Reputation: 535
I'm trying to understand and manage Flink's usage of local storage as in my use-case I need to ensure no data is stored without encryption.
Reading through the documentation I can see that
RocksDb may use local storage in case states are growing too big to be kept in memory.
Flink uses local fs in case the data kept in memory grows too big (e in batch jobs where big aggregation activities are done) http://flink.apache.org/news/2015/05/11/Juggling-with-Bits-and-Bytes.html
Is there any other situation that need to be considered in which local storage is used? The folder in both of the cases above seems driven by the property taskmanager.tmp.dirs
Is there anyone that could point me at which class should I look at if I want to write a specific data serializer/write for the case above that includes encryption?
Upvotes: 1
Views: 533
Reputation: 3219
The two main options for custom serialization are either to create a Kryo serializer and register it or to create a full TypeInformation + TypeSerializer (Flink-native). The Kryo one is simpler as you simply have to provide the to/from bytes.

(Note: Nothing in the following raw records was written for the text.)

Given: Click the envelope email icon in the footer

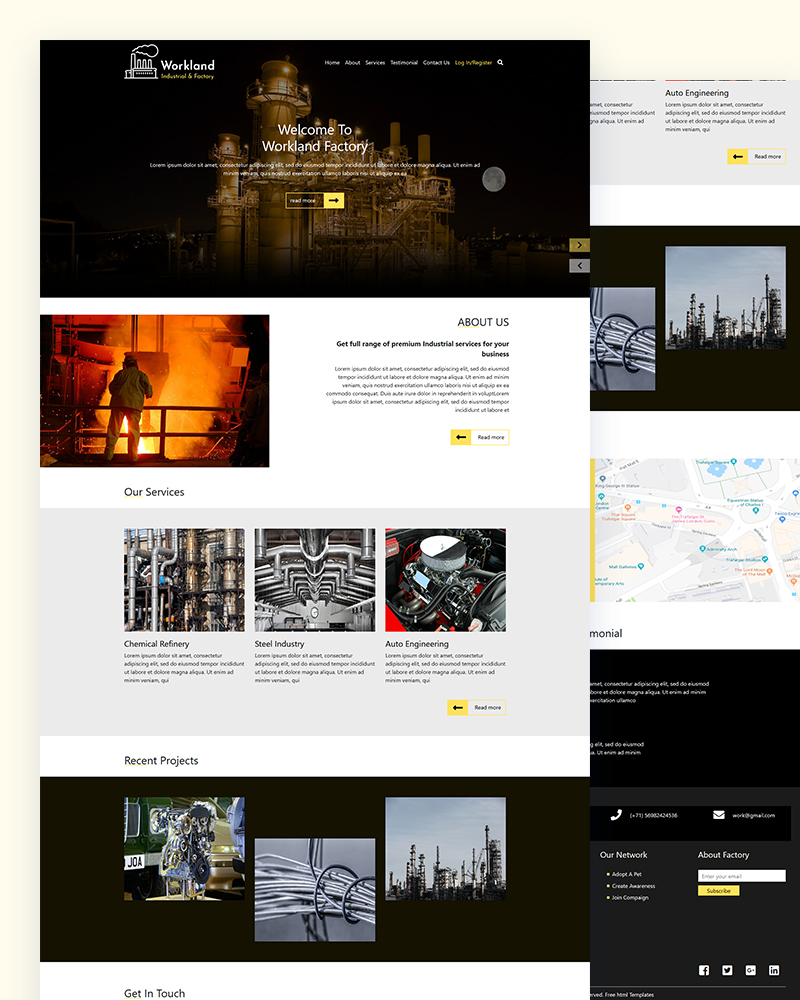Looking at the screenshot, I should (719, 814).
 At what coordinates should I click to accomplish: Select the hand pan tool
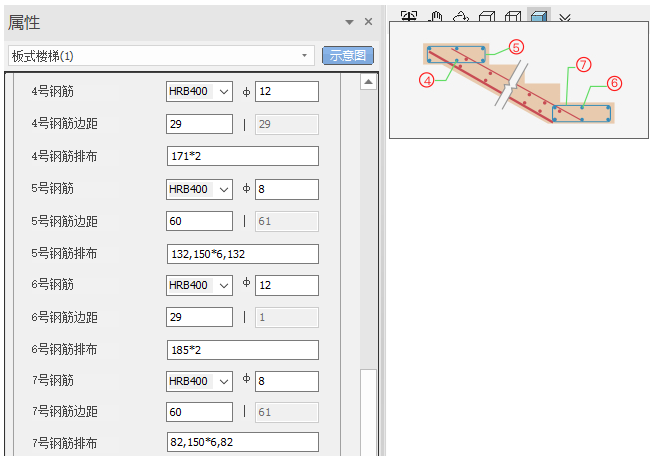[x=435, y=17]
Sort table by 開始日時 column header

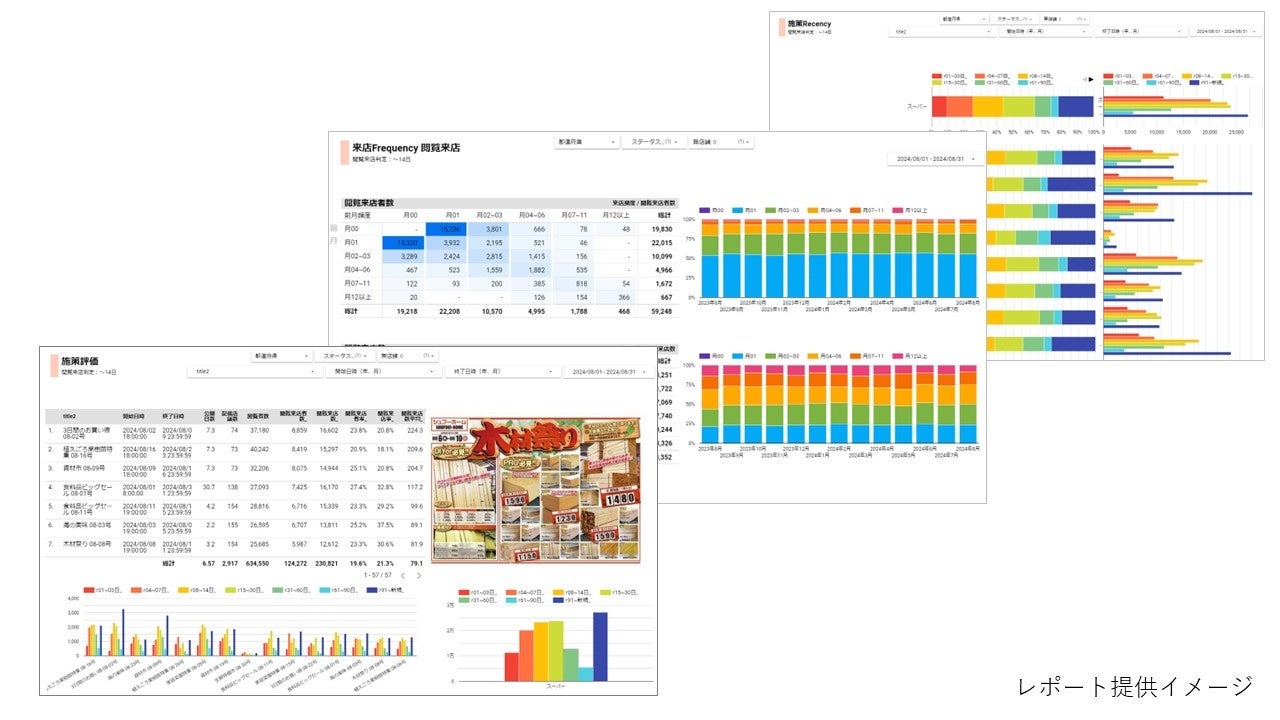point(133,415)
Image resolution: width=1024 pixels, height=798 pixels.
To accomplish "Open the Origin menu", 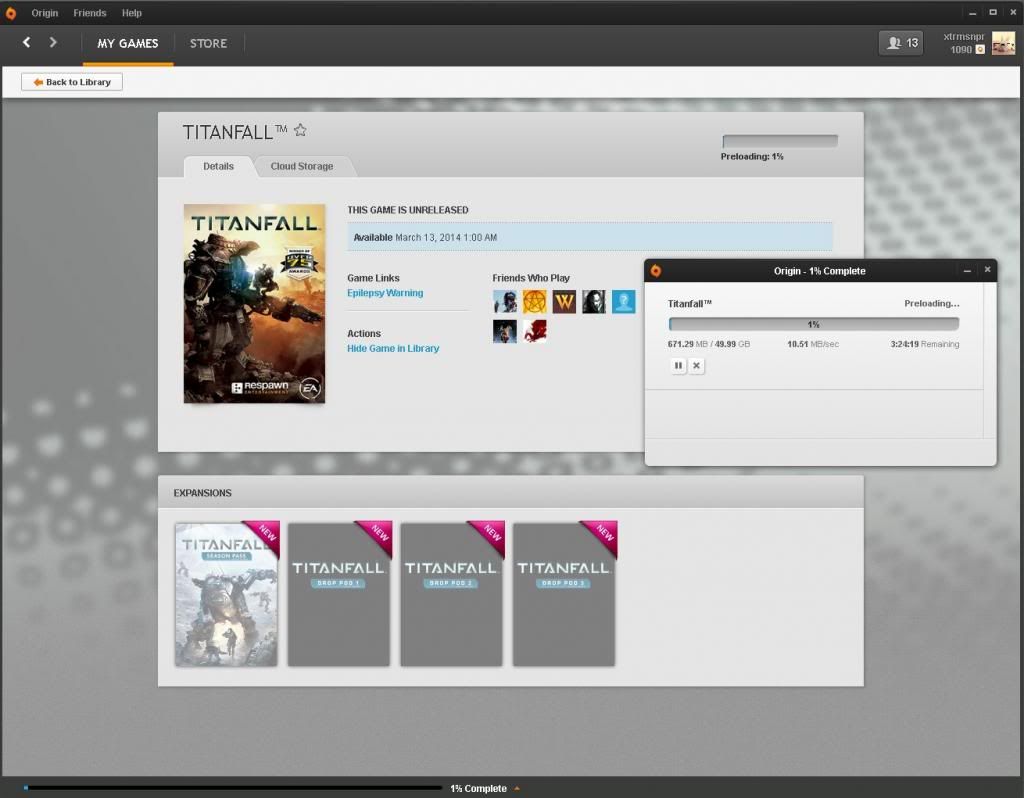I will [x=44, y=13].
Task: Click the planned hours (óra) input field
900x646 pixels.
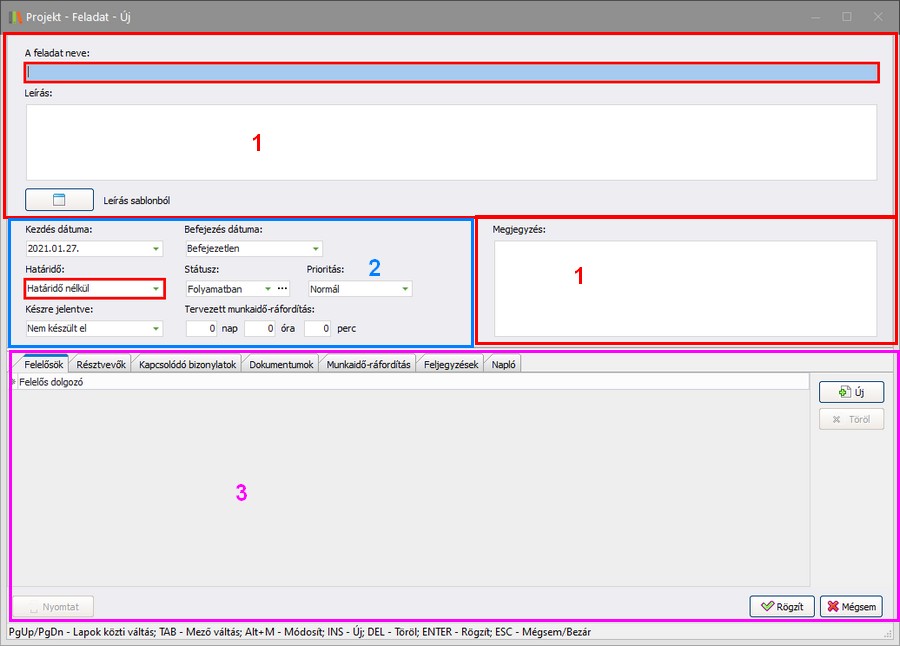Action: pyautogui.click(x=260, y=329)
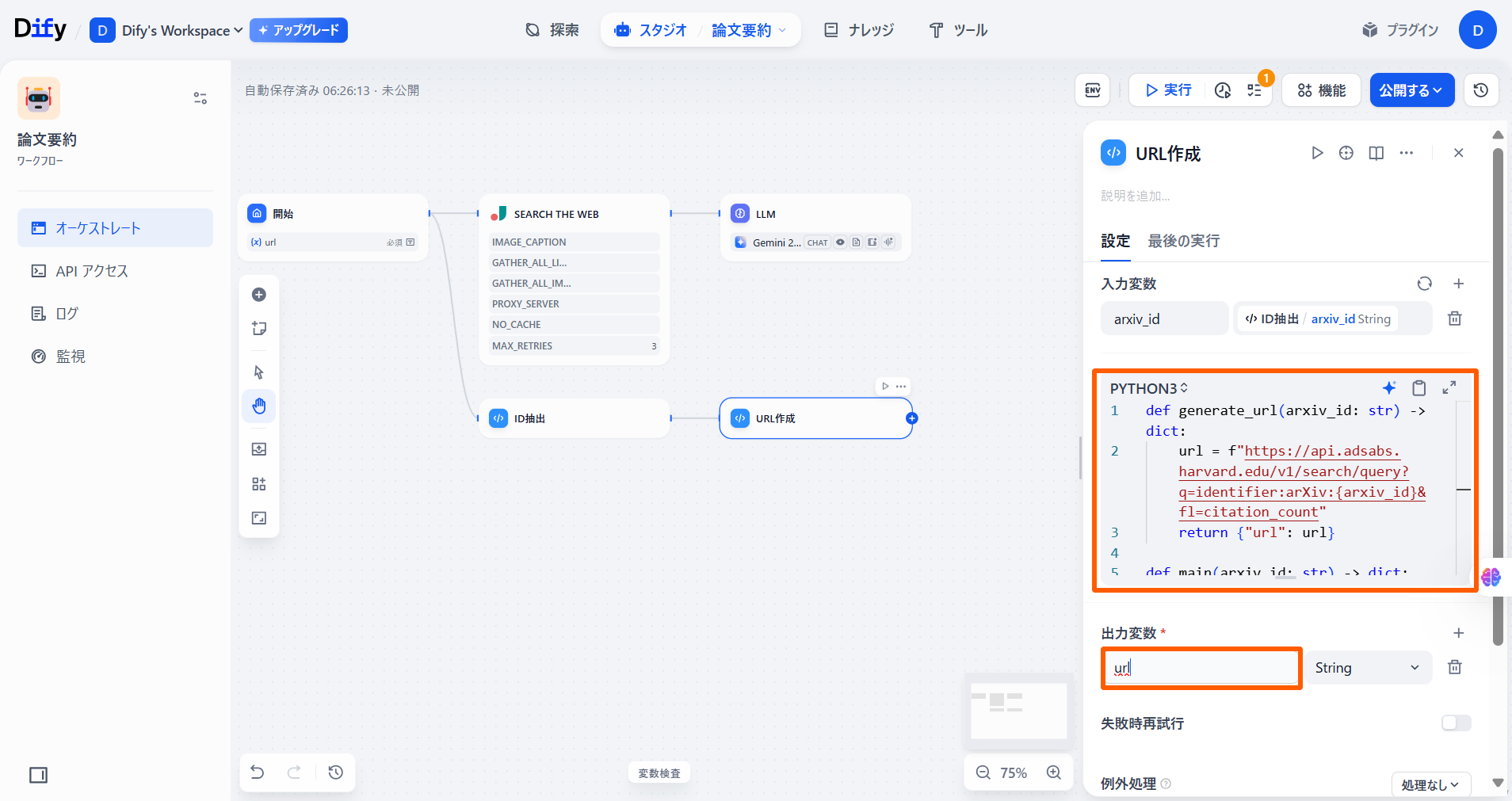Copy the Python code with clipboard icon
The image size is (1512, 801).
click(1418, 387)
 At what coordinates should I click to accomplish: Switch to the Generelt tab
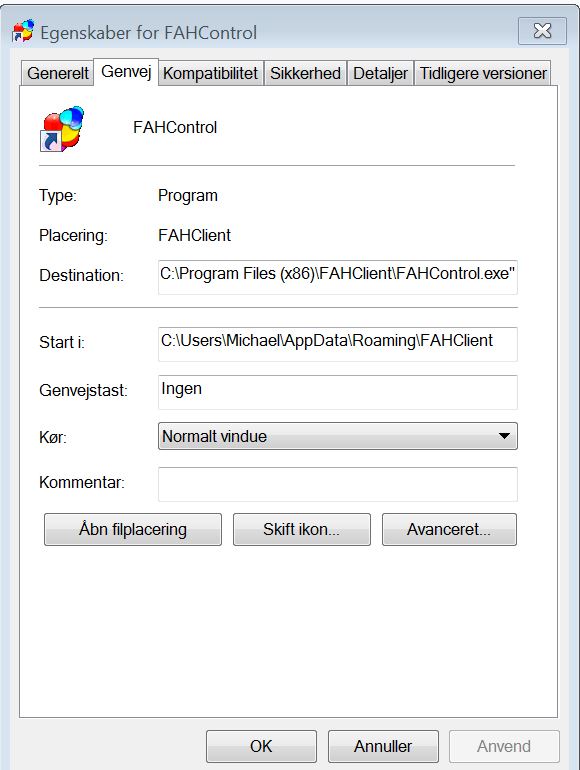click(x=57, y=73)
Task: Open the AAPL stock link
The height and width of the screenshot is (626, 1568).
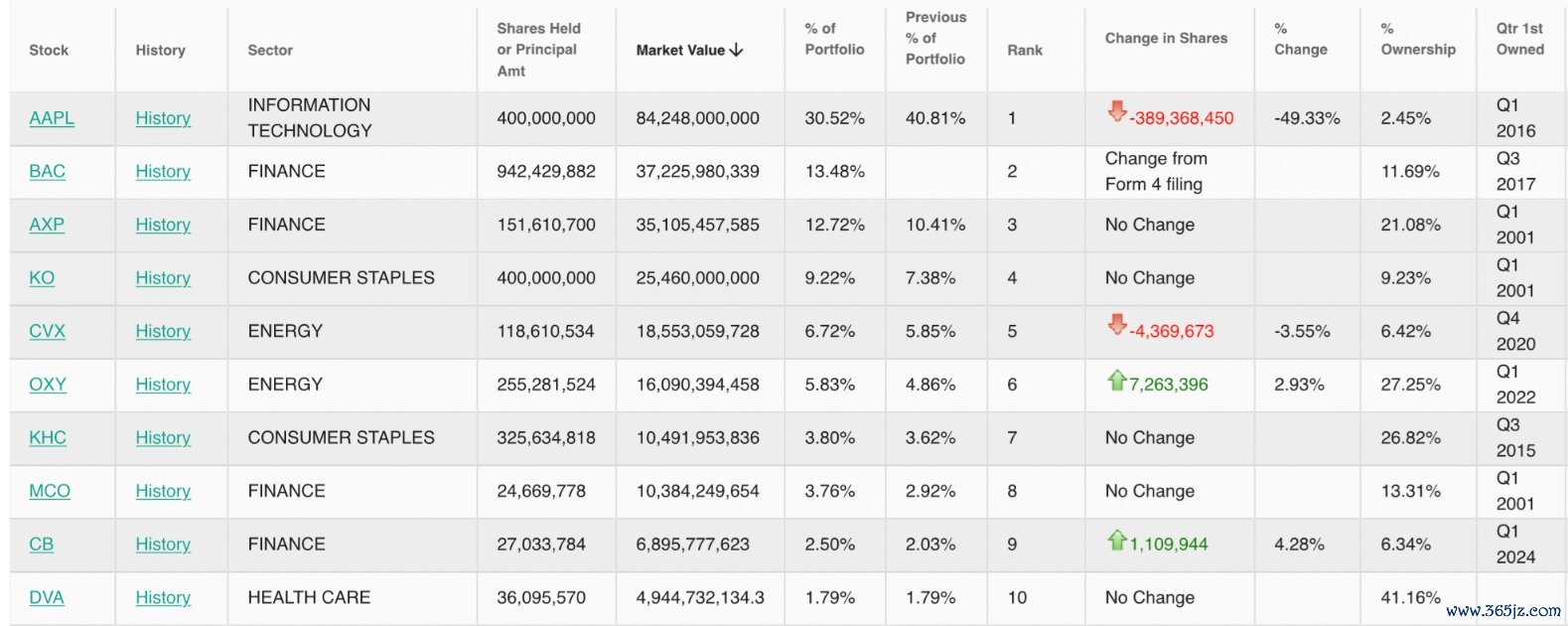Action: click(52, 118)
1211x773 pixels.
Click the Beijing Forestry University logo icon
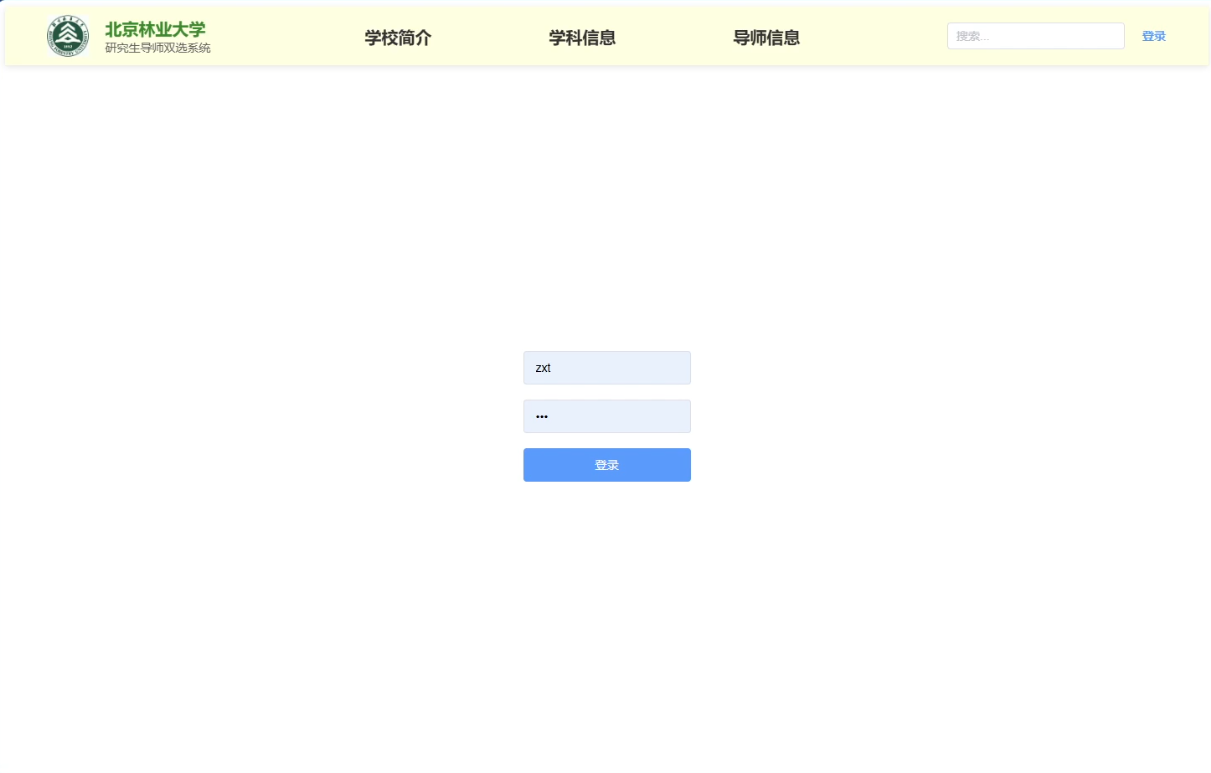click(x=67, y=35)
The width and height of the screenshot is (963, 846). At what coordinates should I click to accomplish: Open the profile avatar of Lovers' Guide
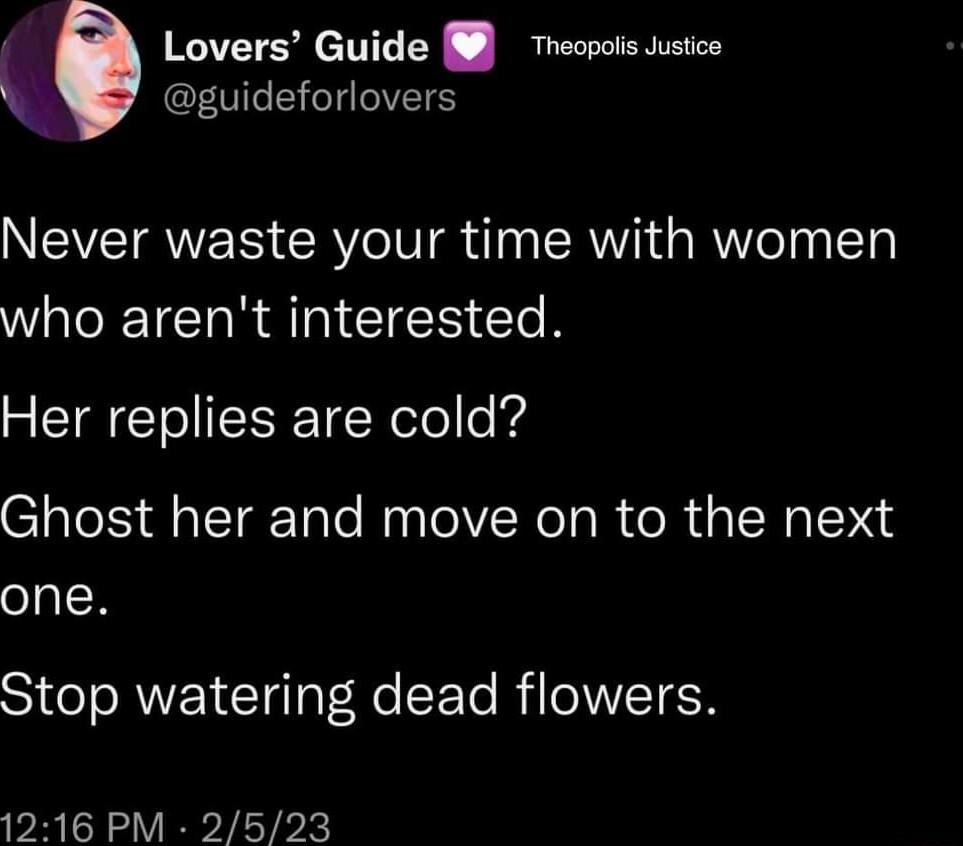pyautogui.click(x=68, y=70)
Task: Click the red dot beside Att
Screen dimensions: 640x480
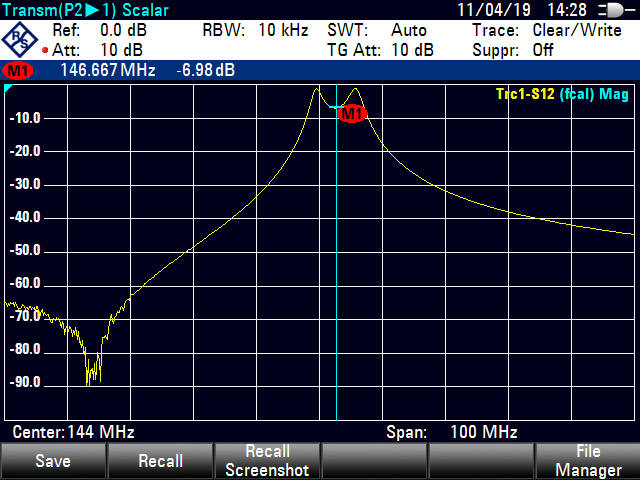Action: [x=45, y=50]
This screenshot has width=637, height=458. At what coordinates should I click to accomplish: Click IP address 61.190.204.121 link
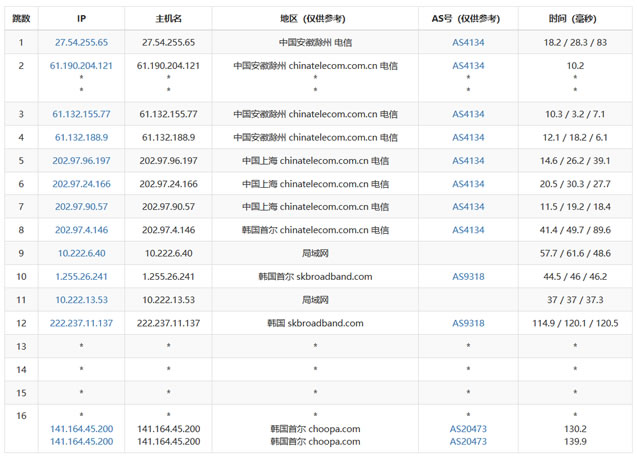pyautogui.click(x=81, y=66)
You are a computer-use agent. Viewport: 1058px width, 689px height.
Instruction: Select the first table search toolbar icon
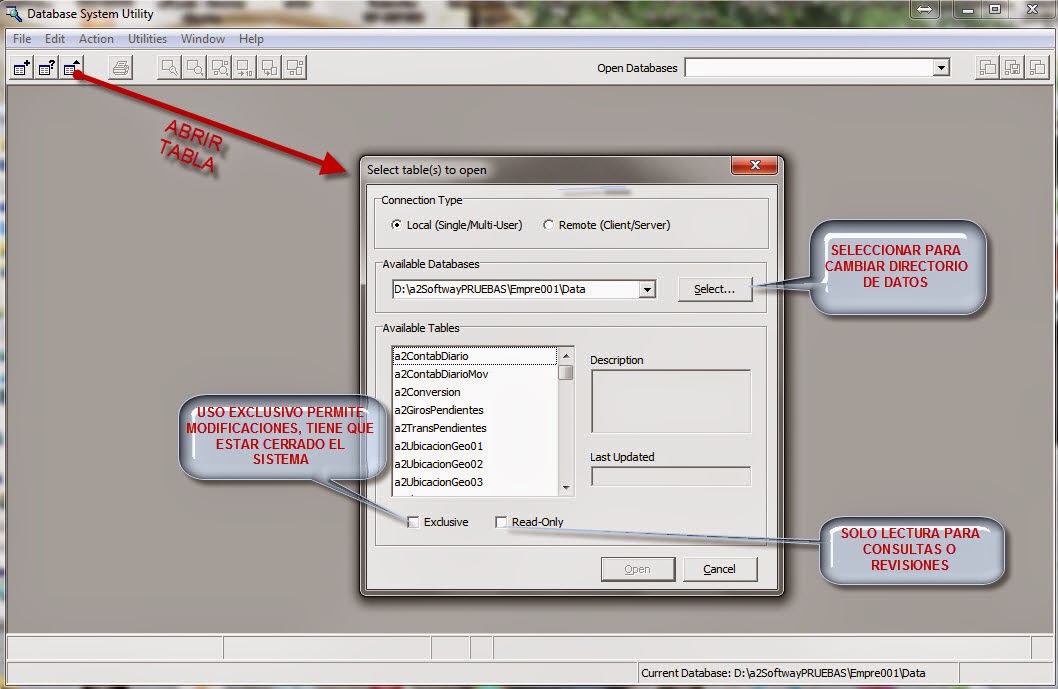click(169, 67)
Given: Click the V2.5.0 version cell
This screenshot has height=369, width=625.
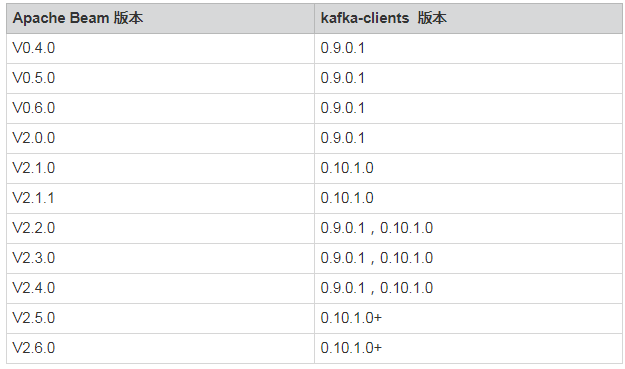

No special considerations per se, keep in mind that this is different from the checkpointing/savepoints which would also go to the File system (and use the same defined serialization). With RocksDB every write into it will go through the serialization, so the data going into it would be encrypted if you set it up that way.
As a separate note, keep in mind that there is a good chance that anybody that can read the file system can also read the configuration defining the encryption keys unless you are somehow passing that to Flink at startup remotely (in which case, I am not sure if Flink would be able to restore state without additional special code).
Upvotes: 1